Quelques éléments de plus étaient nécessaires pour décortiquer le principe d'action de cette molécule, en particulier la connaissance de sa transformation dans l'organisme en un métabolite, actif pour maigrir autant que toxique pour le coeur, la norfenfluramine, devenue tristement célèbre à partir de 1997, date du retrait du marché mondial de toutes les fenfluramines commercialisées (Pondéral et Isoméride pour la France). Toutes ? Toutes sauf une, le benfluorex, prodrogue "médiateur" de la production de la mortelle norfenfluramine. Disposer de cette information, occultée par le laboratoire pharmaceutique pendant toute la période de commercialisation du Mediator, permettait de relire et analyser d'un autre oeil de nombreux tableaux de valvulopathies cardiaques, pas ou mal expliquées, "rhumatismales" dans un pays où le rhumatisme articulaire aigu (RAA) avait disparu dès l'après-guerre, "dégénératives" dans une population simplement vieillissante...
L'alerte, déjà donnée en 1999 de Marseille par un cardiologue perspicace, le docteur Georges Chiche, réitérée en 2006 par un pharmacologue éminent, le professeur Montastruc, a été relancée à partir de 2007, avec vigueur, étude épidémiologique à la clé, par une équipe brestoise associant cardiologues, épidémiologistes et moi-même, pneumologue spécialiste de l'hypertension artérielle pulmonaire, autre complication redoutable des fenfluramines.

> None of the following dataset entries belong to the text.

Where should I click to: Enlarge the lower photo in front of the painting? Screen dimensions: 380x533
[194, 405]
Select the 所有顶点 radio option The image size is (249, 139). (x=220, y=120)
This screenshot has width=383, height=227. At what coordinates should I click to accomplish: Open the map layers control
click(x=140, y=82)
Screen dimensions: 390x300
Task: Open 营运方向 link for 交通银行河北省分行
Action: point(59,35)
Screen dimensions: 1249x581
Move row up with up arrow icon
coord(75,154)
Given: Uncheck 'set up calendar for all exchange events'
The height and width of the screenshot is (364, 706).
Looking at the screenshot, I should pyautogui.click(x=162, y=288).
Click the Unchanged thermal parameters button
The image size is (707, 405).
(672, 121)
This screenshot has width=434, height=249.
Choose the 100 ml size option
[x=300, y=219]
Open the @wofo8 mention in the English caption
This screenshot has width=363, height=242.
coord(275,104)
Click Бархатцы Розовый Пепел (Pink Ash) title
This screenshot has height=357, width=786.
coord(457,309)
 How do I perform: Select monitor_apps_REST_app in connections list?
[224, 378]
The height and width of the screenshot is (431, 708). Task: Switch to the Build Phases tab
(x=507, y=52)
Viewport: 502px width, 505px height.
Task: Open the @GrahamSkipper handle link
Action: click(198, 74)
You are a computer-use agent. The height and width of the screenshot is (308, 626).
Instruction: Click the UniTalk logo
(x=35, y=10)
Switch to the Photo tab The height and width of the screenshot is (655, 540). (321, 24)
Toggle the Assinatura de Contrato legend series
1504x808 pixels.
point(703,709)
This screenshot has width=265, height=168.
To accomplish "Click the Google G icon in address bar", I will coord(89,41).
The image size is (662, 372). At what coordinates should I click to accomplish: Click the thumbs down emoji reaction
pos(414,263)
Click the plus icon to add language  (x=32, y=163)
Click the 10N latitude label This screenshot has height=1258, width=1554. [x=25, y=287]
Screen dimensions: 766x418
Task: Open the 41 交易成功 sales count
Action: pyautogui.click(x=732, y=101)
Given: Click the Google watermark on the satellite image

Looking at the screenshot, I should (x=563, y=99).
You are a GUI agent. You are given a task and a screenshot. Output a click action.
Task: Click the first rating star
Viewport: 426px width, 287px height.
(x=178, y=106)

C'est l'histoire de cette alerte, bien trop tardivement prise en compte, que raconte le film "La fille de Brest" ainsi que l'émotion puis le scandale suscités par la confirmation d'un bilan humain accablant, des centaines de morts.
Peut-être est-ce là l'occasion de rappeler avec force, à l'ère où l'innovation thérapeutique semble parfois occuper tout le champ des préoccupations médicales, un principe premier des traitements et du soin : primum non nocere. »
« La fille de Brest » est un film d’Emmanuelle Bercot d’après le livre du Dr Frachon « Mediator 150 mg » (Ed. Dialogues). Avec Sidse Babett Knudsen dans le rôle du Dr Frachon et Benoit Magimel dans le rôle du Pr Le Antoine Bihan (chercheur au CHU de Brest, « exilé » depuis l’affaire du Mediator au Canada). Le film relate le long combat du Dr Frachon contre le laboratoire Servier et les autorités de santé pour aboutir au retrait du benfluorex du marché. Sortie en salle le 23 novembre.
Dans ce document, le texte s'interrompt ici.